Точно такой же красовался и на двери обшитой тесом сторожки.
- Похоже, Петрович ваш тю-тю, - разочарованно вздохнул
Никита.
- Да он в деревне водку жрет у сеструхи!
Обернувшись, он увидел на тропинке за оградой белоголового
парнишку лет восьми на непомерно огромном для него велосипеде, наверно,
отцовском. Мальчишка сидел не на седле, а на тряпочном тюке, притороченном к
раме.
- Если вам надо, идите в деревню, возьмите ключ. Второй
дом с краю, под зеленой крышей. Только Петрович на бутылку попросит,
обязательно.
- Эй, пацан! – крикнул Никита, но тот уже с гиканьем
мчался по тропинке под горку, только звонок побрякивал. – Надо было его
попросить за ключом в деревню смотаться.
- Ты же слышал, надо Петровичу дать на бутылку, -
возразила Света. – Он мужик нормальный, но если уж начнет, - раньше, чем через
неделю не закончит. Так что, пойдешь за ключом?
- А ты?
- Да нет, пожалуй. Устала что-то. Душно. Полежу до ужина.
А ты вот что, по дороге не ходи. Река здесь дугу делает, по берегу будешь с
полчаса шлепать. Местные через лес идут, по тропинке, так намного быстрее. Не
заблудись только.
Чмокнув его в щеку, Света легко сбежала вниз к реке,
срывая по пути крупные ромашки на длинных ножках.
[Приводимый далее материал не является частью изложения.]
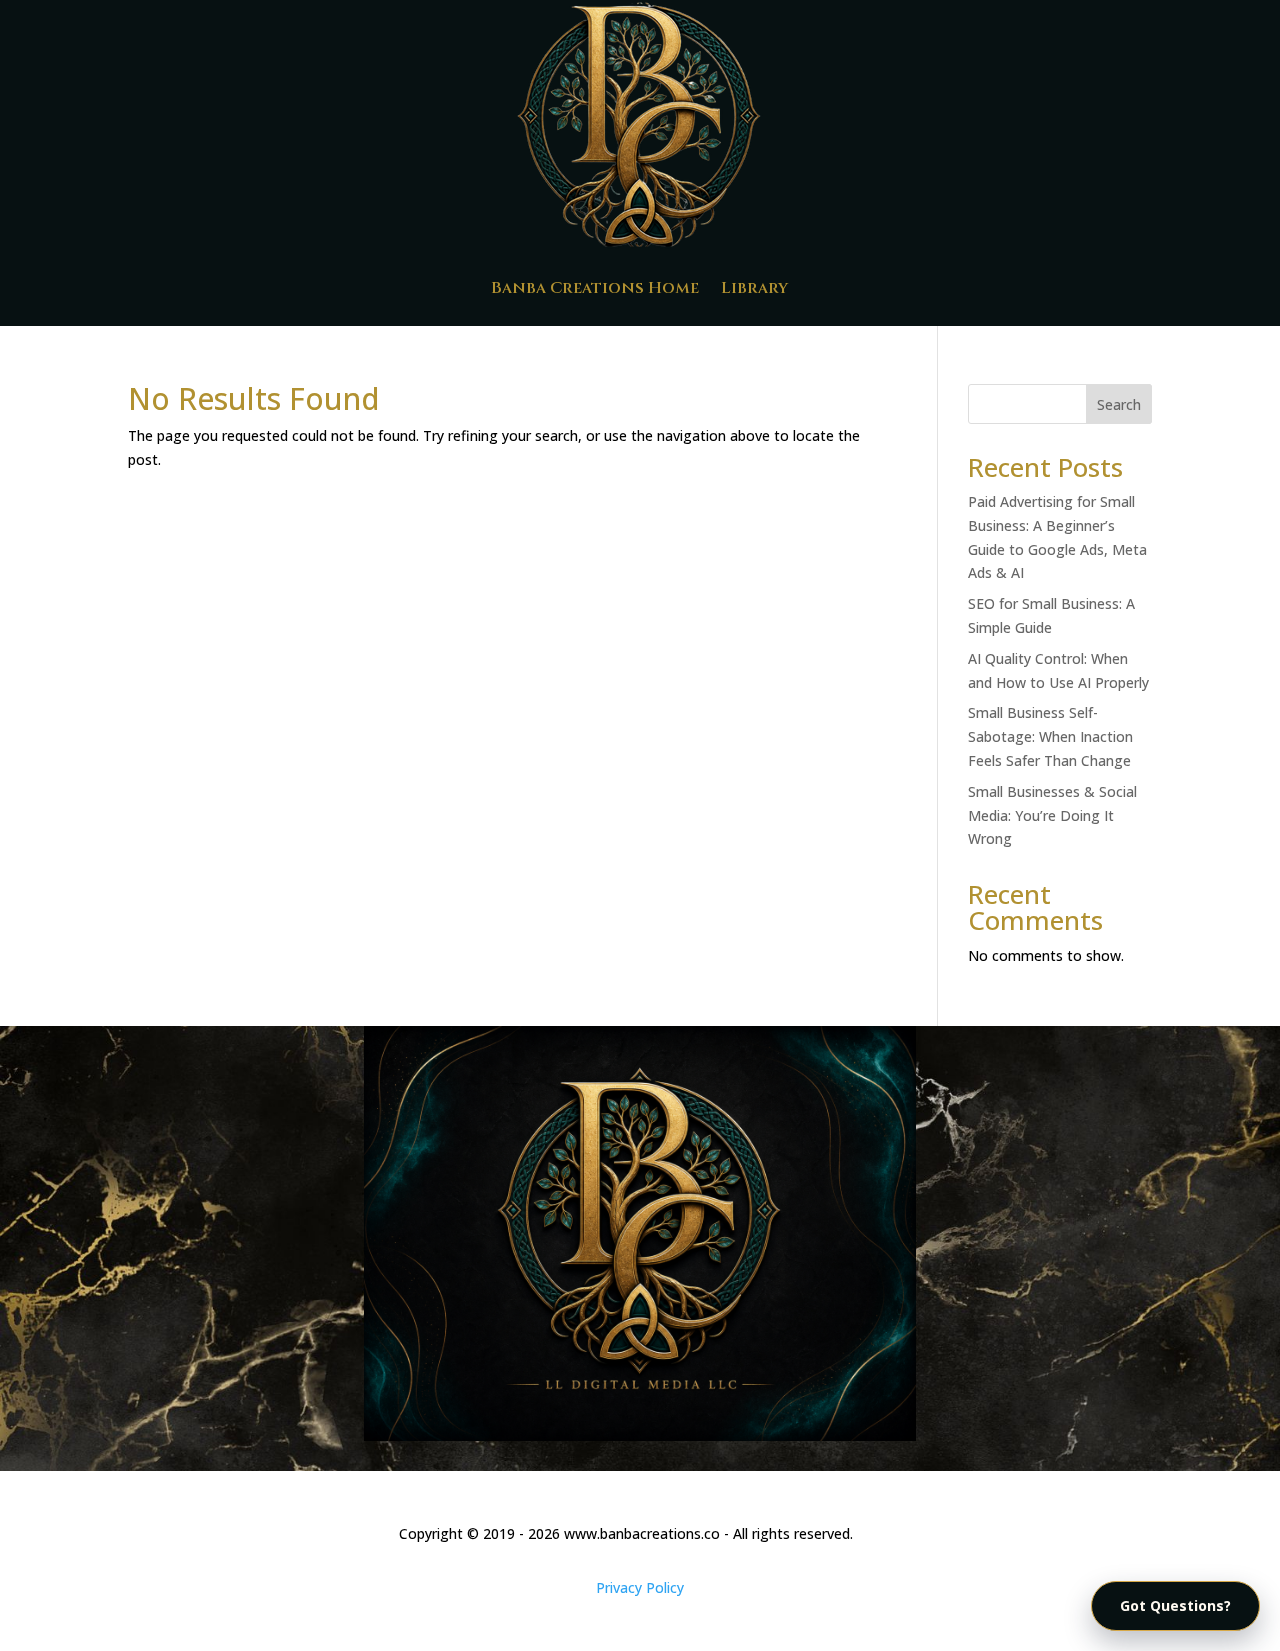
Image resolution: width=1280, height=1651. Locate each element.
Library (754, 288)
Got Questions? (1175, 1605)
Никита посмотрел ей вслед,
зачем-то снова поднялся на крылечко часовни, подергал замок. Потом обошел
кругом и через калитку в ограде попал в лес, который начинался сразу за нею.
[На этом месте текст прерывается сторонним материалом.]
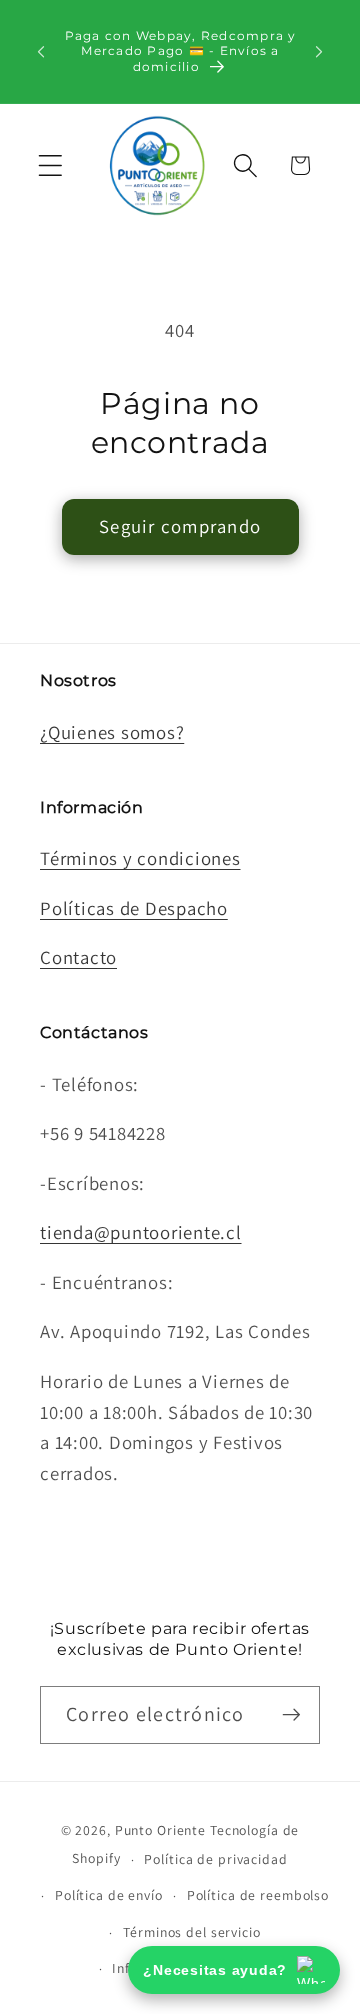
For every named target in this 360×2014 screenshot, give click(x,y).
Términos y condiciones (140, 858)
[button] (50, 165)
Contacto (78, 957)
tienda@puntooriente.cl (141, 1232)
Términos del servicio (191, 1932)
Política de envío (109, 1895)
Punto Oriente (160, 1830)
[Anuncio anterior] (41, 51)
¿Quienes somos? (112, 732)
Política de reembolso (258, 1895)
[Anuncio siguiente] (319, 51)
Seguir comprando (180, 526)
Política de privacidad (215, 1859)
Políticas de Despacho (134, 908)
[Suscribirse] (291, 1715)
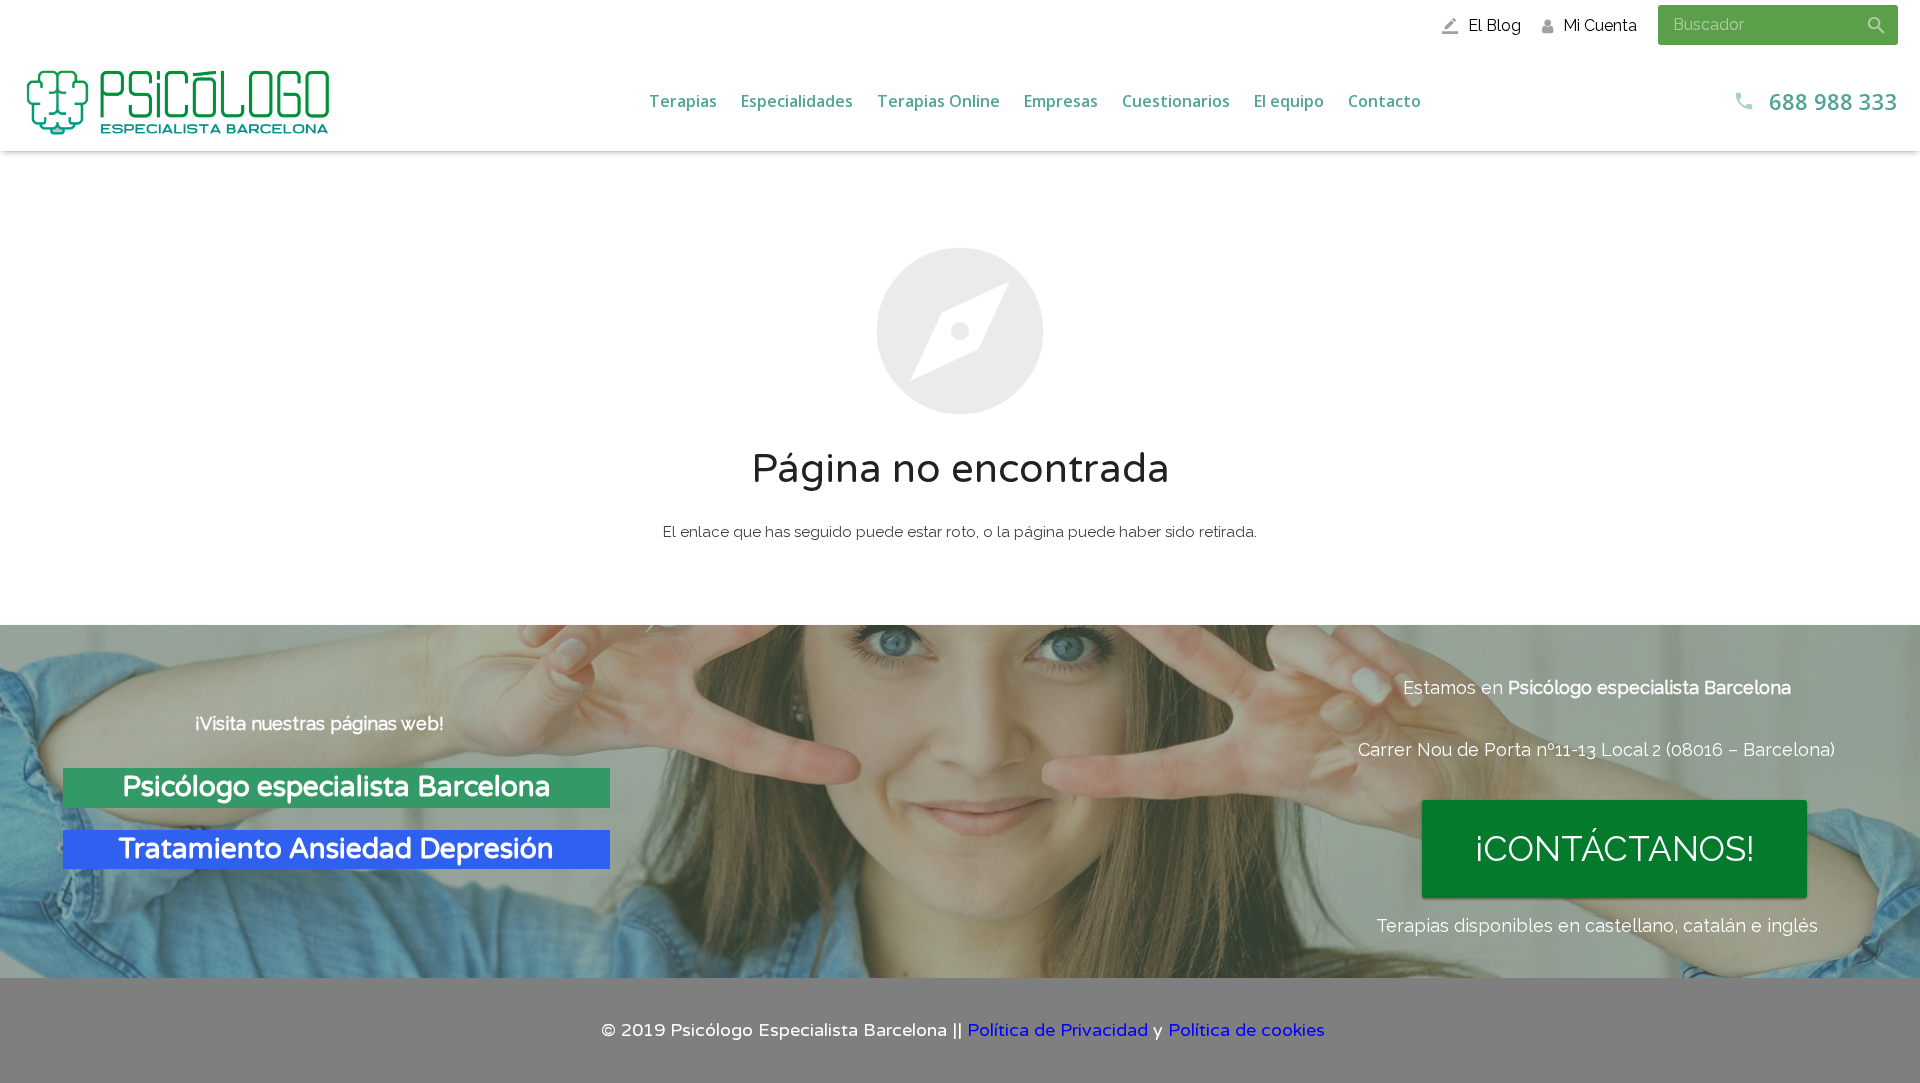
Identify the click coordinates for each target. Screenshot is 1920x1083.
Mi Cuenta (1600, 25)
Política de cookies (1246, 1030)
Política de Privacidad (1057, 1030)
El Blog (1494, 25)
Едва заметная тропинка спускалась вниз, петляя между
соснами. Впрочем, лес был достаточно мусорный – с густым «подшерстком» и частой
лиственной молодью. Пошел восьмой час, краснорожее солнце опускалось в
черничный пудинг, окрашивая его в нереально пурпурные тона, так ценимые
римскими императорами. У реки сумерки еще не наступили, а в лесу было уже
мрачно и неуютно.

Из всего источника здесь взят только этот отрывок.